If an iguana gets its claw stuck in a crack, its instinct is to pull itself free. Sometimes this can result in the sheath of the nail being pulled off. This exposes the quick which is rich in blood, causing a bloody wound. The nail matrix will grow back if it hasn’t been too deeply damaged. Sometimes the nail will grow back deformed. If the iguana has deformed nails, it probably won’t pose a health hazard. You will have to pay special attention to these nails as they might grow back curved under, or softer than normal. That could make them easier to pull off resulting in special care for the nails.
Back and Limbs
The spine should be straight all the way down to the end of the tail.

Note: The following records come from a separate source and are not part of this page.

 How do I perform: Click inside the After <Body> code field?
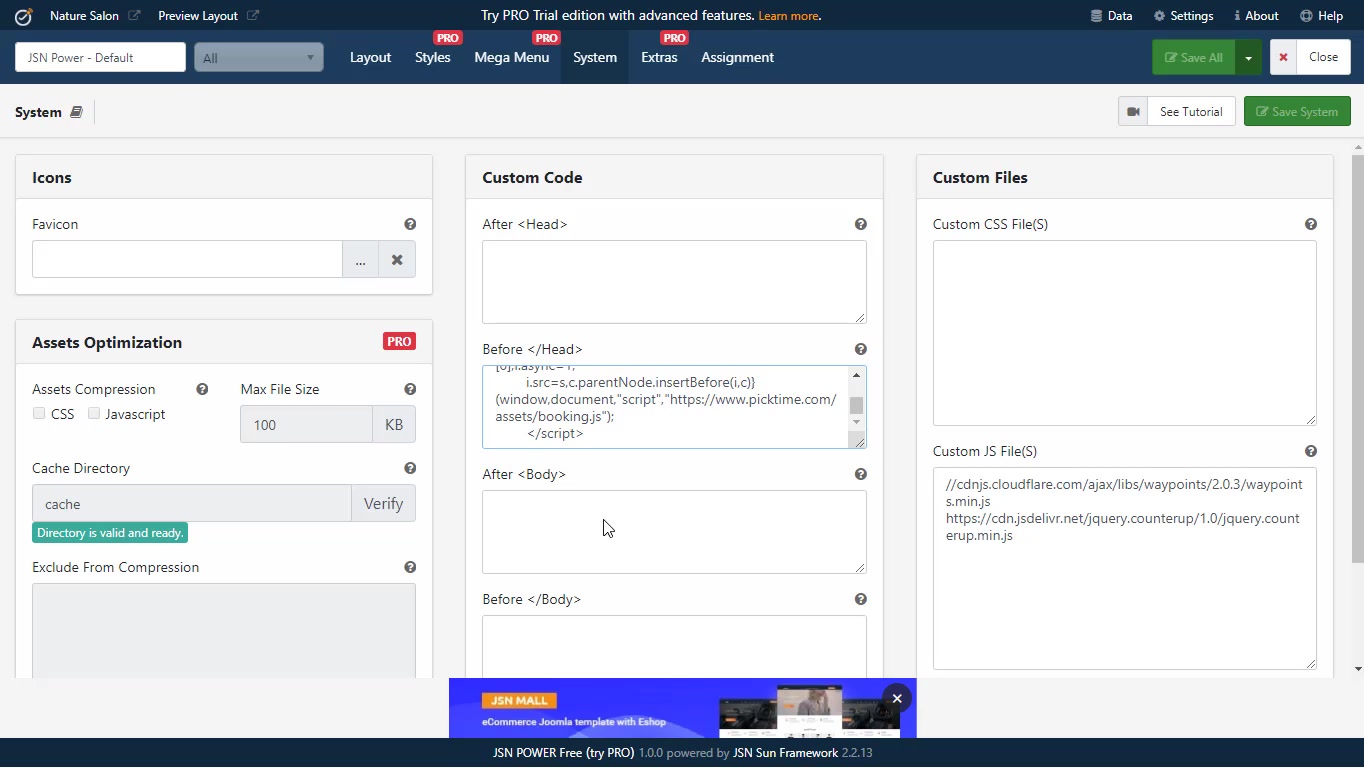[x=673, y=531]
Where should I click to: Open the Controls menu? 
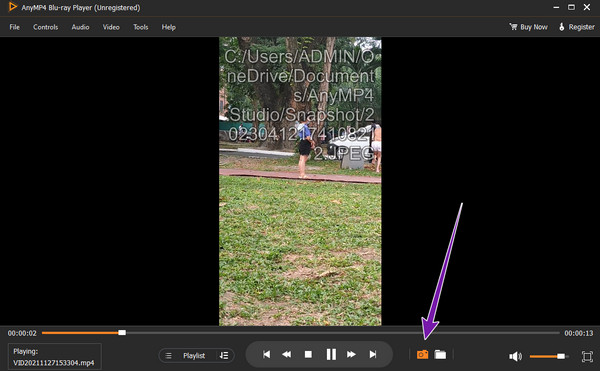[x=46, y=27]
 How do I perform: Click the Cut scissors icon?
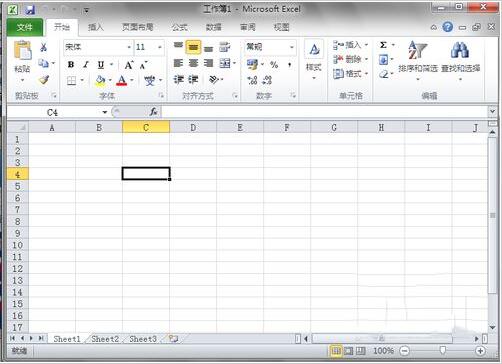click(43, 47)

Any kind of curvature or kink indicates poor previous care. It could also be a genetic malformation. More than likely, if there are serious curves, kinks, bulges in the jaw, or broken bones, it is a result of Secondary Nutritional Hyperparathyroidism. This is commonly called “Metabolic Bone Disease”, or MBD. Learn more about the cause, cure and prevention of SNH in the article under FAQ # 6.
If possible, watch the iguana defecate. He should be able to lift his rear legs up high enough to let the excretion exit the vent and fall. Iguana poop is dark brown and somewhat soft, yet holds its shape. It should not be dried out and pellet-like. That could indicate dehydration. Neither should it be loose like diarrhea.The urine should be more of a clear liquid and the urates should be white and “slimy”.
No iguana should be shaking, or have muscle twitching or tremors. This is not to be confused with the normal head bobbing that iguanas use to communicate. Iguanas do not shimmy their skin like a horse does to shake a fly off its rump. And iguanas do not tremble like a Chihuahua.
Take your time to closely observe the iguana you are thinking of buying or adopting. Ask to see veterinary records. Educate yourself before you take the iguana home. Especially when adopting an older iguana, it’s possible that it might have health problems that are unseen. This is the risk we take with the older iguana. Please don’t let that deter you from adopting an older iguana. Many are in desperate need of a permanent, loving home where it can live out its life, ultimately enriching the life of the iguana “kept”.